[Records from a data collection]
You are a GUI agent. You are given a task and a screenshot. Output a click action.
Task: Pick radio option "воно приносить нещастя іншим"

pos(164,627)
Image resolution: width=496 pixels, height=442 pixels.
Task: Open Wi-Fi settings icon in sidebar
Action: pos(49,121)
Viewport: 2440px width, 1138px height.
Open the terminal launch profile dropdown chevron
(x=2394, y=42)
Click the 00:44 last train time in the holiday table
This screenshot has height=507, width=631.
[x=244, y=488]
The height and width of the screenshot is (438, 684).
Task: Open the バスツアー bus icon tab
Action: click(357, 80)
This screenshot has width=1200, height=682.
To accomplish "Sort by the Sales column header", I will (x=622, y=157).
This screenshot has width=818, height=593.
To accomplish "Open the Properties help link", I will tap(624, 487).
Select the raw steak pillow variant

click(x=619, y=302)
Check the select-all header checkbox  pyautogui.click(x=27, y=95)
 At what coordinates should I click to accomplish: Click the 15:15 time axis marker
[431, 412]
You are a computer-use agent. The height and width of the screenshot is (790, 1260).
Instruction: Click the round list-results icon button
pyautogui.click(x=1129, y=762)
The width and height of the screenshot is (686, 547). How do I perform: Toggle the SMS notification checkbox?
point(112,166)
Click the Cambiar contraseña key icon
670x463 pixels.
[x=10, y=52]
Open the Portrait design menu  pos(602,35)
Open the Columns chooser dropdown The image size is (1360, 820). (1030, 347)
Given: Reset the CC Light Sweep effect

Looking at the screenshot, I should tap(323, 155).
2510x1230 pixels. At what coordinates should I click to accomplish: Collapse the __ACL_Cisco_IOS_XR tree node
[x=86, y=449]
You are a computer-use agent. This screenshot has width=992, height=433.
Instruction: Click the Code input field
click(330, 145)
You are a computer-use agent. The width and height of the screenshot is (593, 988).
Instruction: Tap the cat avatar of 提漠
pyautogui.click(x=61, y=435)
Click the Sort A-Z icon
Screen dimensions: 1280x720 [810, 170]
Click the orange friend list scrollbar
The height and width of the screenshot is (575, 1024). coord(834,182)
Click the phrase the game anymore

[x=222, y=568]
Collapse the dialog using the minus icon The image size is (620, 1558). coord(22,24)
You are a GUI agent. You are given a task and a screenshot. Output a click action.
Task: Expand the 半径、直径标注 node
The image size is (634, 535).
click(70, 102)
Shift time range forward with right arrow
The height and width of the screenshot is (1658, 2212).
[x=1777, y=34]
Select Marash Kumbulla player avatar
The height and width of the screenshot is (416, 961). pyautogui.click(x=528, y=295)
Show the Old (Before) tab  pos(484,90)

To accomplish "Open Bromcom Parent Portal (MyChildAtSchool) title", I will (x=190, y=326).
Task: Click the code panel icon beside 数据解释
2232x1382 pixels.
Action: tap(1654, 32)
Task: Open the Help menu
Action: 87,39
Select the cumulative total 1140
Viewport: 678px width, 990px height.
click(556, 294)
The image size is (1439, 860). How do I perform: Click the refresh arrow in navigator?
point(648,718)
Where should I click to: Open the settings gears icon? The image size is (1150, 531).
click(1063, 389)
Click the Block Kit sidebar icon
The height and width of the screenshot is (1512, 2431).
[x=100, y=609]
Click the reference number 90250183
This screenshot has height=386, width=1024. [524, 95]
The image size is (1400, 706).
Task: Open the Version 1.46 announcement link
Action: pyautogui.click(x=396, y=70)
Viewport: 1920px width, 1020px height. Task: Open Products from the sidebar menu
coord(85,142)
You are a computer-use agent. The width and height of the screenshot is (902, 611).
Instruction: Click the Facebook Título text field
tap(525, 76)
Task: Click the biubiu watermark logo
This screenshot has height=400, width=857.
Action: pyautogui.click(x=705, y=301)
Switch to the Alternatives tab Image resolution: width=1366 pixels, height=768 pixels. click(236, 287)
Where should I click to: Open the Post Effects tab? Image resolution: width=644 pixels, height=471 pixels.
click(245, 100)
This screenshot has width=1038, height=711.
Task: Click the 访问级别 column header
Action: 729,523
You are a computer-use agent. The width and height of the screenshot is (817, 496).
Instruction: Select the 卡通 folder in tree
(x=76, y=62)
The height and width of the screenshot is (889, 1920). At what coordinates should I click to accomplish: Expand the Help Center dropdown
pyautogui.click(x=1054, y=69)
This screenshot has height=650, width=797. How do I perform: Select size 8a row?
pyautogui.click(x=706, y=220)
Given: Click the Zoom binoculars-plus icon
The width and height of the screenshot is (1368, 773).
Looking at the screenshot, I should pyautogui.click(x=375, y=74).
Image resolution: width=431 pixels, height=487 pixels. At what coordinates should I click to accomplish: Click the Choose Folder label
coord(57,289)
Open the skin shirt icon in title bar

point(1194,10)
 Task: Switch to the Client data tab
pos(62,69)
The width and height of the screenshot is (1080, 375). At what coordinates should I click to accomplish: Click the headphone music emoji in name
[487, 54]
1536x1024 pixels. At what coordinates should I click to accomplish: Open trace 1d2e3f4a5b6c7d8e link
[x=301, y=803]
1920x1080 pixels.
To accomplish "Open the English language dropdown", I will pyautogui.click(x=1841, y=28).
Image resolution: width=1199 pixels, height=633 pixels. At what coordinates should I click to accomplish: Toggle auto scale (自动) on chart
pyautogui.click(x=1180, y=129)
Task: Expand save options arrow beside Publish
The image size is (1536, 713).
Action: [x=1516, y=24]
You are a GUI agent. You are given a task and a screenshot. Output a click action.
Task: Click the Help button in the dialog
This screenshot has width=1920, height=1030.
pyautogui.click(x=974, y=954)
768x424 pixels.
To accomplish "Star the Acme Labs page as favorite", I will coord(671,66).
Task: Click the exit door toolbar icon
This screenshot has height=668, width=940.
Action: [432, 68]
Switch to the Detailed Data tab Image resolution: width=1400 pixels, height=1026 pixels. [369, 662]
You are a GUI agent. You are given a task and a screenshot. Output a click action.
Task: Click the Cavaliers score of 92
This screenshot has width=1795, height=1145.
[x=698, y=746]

→ Direction
Copy every line of the records above verbatim, from start to finish.

→ Written response
You are a GUI agent. You are given a task and a screenshot. Output a click action.
Task: Pick radio option "воно приносить нещастя іншим"

pos(164,627)
Image resolution: width=496 pixels, height=442 pixels.
Task: Open Wi-Fi settings icon in sidebar
Action: pos(49,121)
Viewport: 2440px width, 1138px height.
Open the terminal launch profile dropdown chevron
(x=2394, y=42)
Click the 00:44 last train time in the holiday table
This screenshot has height=507, width=631.
[x=244, y=488]
The height and width of the screenshot is (438, 684).
Task: Open the バスツアー bus icon tab
Action: click(357, 80)
This screenshot has width=1200, height=682.
To accomplish "Sort by the Sales column header", I will (x=622, y=157).
This screenshot has width=818, height=593.
To accomplish "Open the Properties help link", I will tap(624, 487).
Select the raw steak pillow variant

click(x=619, y=302)
Check the select-all header checkbox  pyautogui.click(x=27, y=95)
 At what coordinates should I click to accomplish: Click the 15:15 time axis marker
[431, 412]
You are a computer-use agent. The height and width of the screenshot is (790, 1260).
Instruction: Click the round list-results icon button
pyautogui.click(x=1129, y=762)
The width and height of the screenshot is (686, 547). How do I perform: Toggle the SMS notification checkbox?
point(112,166)
Click the Cambiar contraseña key icon
670x463 pixels.
[x=10, y=52]
Open the Portrait design menu  pos(602,35)
Open the Columns chooser dropdown The image size is (1360, 820). (1030, 347)
Given: Reset the CC Light Sweep effect

Looking at the screenshot, I should tap(323, 155).
2510x1230 pixels. At what coordinates should I click to accomplish: Collapse the __ACL_Cisco_IOS_XR tree node
[x=86, y=449]
You are a computer-use agent. This screenshot has width=992, height=433.
Instruction: Click the Code input field
click(330, 145)
You are a computer-use agent. The width and height of the screenshot is (593, 988).
Instruction: Tap the cat avatar of 提漠
pyautogui.click(x=61, y=435)
Click the Sort A-Z icon
Screen dimensions: 1280x720 [810, 170]
Click the orange friend list scrollbar
The height and width of the screenshot is (575, 1024). coord(834,182)
Click the phrase the game anymore

[x=222, y=568]
Collapse the dialog using the minus icon The image size is (620, 1558). coord(22,24)
You are a GUI agent. You are given a task and a screenshot. Output a click action.
Task: Expand the 半径、直径标注 node
The image size is (634, 535).
click(70, 102)
Shift time range forward with right arrow
The height and width of the screenshot is (1658, 2212).
[x=1777, y=34]
Select Marash Kumbulla player avatar
The height and width of the screenshot is (416, 961). pyautogui.click(x=528, y=295)
Show the Old (Before) tab  pos(484,90)

To accomplish "Open Bromcom Parent Portal (MyChildAtSchool) title", I will (x=190, y=326).
Task: Click the code panel icon beside 数据解释
2232x1382 pixels.
Action: tap(1654, 32)
Task: Open the Help menu
Action: 87,39
Select the cumulative total 1140
Viewport: 678px width, 990px height.
click(556, 294)
The image size is (1439, 860). How do I perform: Click the refresh arrow in navigator?
point(648,718)
Where should I click to: Open the settings gears icon? The image size is (1150, 531).
click(1063, 389)
Click the Block Kit sidebar icon
The height and width of the screenshot is (1512, 2431).
[x=100, y=609]
Click the reference number 90250183
This screenshot has height=386, width=1024. [524, 95]
The image size is (1400, 706).
Task: Open the Version 1.46 announcement link
Action: pyautogui.click(x=396, y=70)
Viewport: 1920px width, 1020px height. Task: Open Products from the sidebar menu
coord(85,142)
You are a computer-use agent. The width and height of the screenshot is (902, 611).
Instruction: Click the Facebook Título text field
tap(525, 76)
Task: Click the biubiu watermark logo
This screenshot has height=400, width=857.
Action: pyautogui.click(x=705, y=301)
Switch to the Alternatives tab Image resolution: width=1366 pixels, height=768 pixels. click(236, 287)
Where should I click to: Open the Post Effects tab? Image resolution: width=644 pixels, height=471 pixels.
click(245, 100)
This screenshot has width=1038, height=711.
Task: Click the 访问级别 column header
Action: 729,523
You are a computer-use agent. The width and height of the screenshot is (817, 496).
Instruction: Select the 卡通 folder in tree
(x=76, y=62)
The height and width of the screenshot is (889, 1920). At what coordinates should I click to accomplish: Expand the Help Center dropdown
pyautogui.click(x=1054, y=69)
This screenshot has height=650, width=797. How do I perform: Select size 8a row?
pyautogui.click(x=706, y=220)
Given: Click the Zoom binoculars-plus icon
The width and height of the screenshot is (1368, 773).
Looking at the screenshot, I should pyautogui.click(x=375, y=74).
Image resolution: width=431 pixels, height=487 pixels. At what coordinates should I click to accomplish: Click the Choose Folder label
coord(57,289)
Open the skin shirt icon in title bar

point(1194,10)
 Task: Switch to the Client data tab
pos(62,69)
The width and height of the screenshot is (1080, 375). At what coordinates should I click to accomplish: Click the headphone music emoji in name
[487, 54]
1536x1024 pixels. At what coordinates should I click to accomplish: Open trace 1d2e3f4a5b6c7d8e link
[x=301, y=803]
1920x1080 pixels.
To accomplish "Open the English language dropdown", I will pyautogui.click(x=1841, y=28).
Image resolution: width=1199 pixels, height=633 pixels. At what coordinates should I click to accomplish: Toggle auto scale (自动) on chart
pyautogui.click(x=1180, y=129)
Task: Expand save options arrow beside Publish
The image size is (1536, 713).
Action: [x=1516, y=24]
You are a GUI agent. You are given a task and a screenshot. Output a click action.
Task: Click the Help button in the dialog
This screenshot has width=1920, height=1030.
pyautogui.click(x=974, y=954)
768x424 pixels.
To accomplish "Star the Acme Labs page as favorite", I will coord(671,66).
Task: Click the exit door toolbar icon
This screenshot has height=668, width=940.
Action: [432, 68]
Switch to the Detailed Data tab Image resolution: width=1400 pixels, height=1026 pixels. [369, 662]
You are a GUI agent. You are given a task and a screenshot. Output a click action.
Task: Click the Cavaliers score of 92
This screenshot has width=1795, height=1145.
[x=698, y=746]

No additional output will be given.